- Title: Multi-Scale Context Aggregation by Dilated Convolutions
- Authors: Fisher Yu, Vladlen Koltun
- Link: https://arxiv.org/abs/1511.07122
- Tags: Neural Network, dilated convolution, dense prediction, segmentation, VGG
- Year: 2016
-
What
- They describe a variation of convolutions that have a differently structured receptive field.
- They argue that their variation works better for dense prediction, i.e. for predicting values for every pixel in an image (e.g. coloring, segmentation, upscaling).
-
How
- One can image the input into a convolutional layer as a 3d-grid. Each cell is a "pixel" generated by a filter.
- Normal convolutions compute their output per cell as a weighted sum of the input cells in a dense area. I.e. all input cells are right next to each other.
- In dilated convolutions, the cells are not right next to each other. E.g. 2-dilated convolutions skip 1 cell between each input cell, 3-dilated convolutions skip 2 cells etc. (Similar to striding.)
- Normal convolutions are simply 1-dilated convolutions (skipping 0 cells).
- One can use a 1-dilated convolution and then a 2-dilated convolution. The receptive field of the second convolution will then be 7x7 instead of the usual 5x5 due to the spacing.
- Increasing the dilation factor by 2 per layer (1, 2, 4, 8, ...) leads to an exponential increase in the receptive field size, while every cell in the receptive field will still be part in the computation of at least one convolution.
- They had problems with badly performing networks, which they fixed using an identity initialization for the weights. (Sounds like just using resdiual connections would have been easier.)
Receptive fields of a 1-dilated convolution (1st image), followed by a 2-dilated conv. (2nd image), followed by a 4-dilated conv. (3rd image). The blue color indicates the receptive field size (notice the exponential increase in size). Stronger blue colors mean that the value has been used in more different convolutions.
- Results
- They took a VGG net, removed the pooling layers and replaced the convolutions with dilated ones (weights can be kept).

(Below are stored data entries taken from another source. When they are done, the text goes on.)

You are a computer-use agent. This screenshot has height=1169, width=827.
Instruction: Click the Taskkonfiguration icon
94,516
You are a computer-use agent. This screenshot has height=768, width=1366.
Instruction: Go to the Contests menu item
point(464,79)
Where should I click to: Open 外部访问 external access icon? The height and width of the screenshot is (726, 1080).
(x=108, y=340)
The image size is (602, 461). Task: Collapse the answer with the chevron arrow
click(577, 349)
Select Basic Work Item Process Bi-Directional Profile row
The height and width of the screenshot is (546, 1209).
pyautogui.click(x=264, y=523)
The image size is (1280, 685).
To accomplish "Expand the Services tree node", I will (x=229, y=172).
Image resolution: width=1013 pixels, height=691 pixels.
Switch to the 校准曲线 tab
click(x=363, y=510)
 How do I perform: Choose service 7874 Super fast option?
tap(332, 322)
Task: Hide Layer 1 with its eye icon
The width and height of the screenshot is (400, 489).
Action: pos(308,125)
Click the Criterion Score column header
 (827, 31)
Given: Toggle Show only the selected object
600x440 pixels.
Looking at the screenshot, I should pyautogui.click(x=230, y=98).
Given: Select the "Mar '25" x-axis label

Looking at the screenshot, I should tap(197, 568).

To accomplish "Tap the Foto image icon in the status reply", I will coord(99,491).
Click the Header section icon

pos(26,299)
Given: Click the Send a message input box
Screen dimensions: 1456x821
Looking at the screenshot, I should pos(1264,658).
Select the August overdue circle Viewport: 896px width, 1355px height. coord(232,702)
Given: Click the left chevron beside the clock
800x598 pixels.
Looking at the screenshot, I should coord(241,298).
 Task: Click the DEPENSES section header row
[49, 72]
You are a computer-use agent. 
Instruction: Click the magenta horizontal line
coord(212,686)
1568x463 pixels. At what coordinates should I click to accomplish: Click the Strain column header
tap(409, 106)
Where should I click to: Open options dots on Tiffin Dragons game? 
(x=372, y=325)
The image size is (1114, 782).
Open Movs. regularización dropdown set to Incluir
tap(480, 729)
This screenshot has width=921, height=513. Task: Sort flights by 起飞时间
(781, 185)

- They then used the network to segment images.
- Their results were significantly better than previous methods.
- They also added another network with more dilated convolutions in front of the VGG one, again improving the results.
Their performance on a segmentation task compared to two competing methods. They only used VGG16 without pooling layers and with convolutions replaced by dilated convolutions.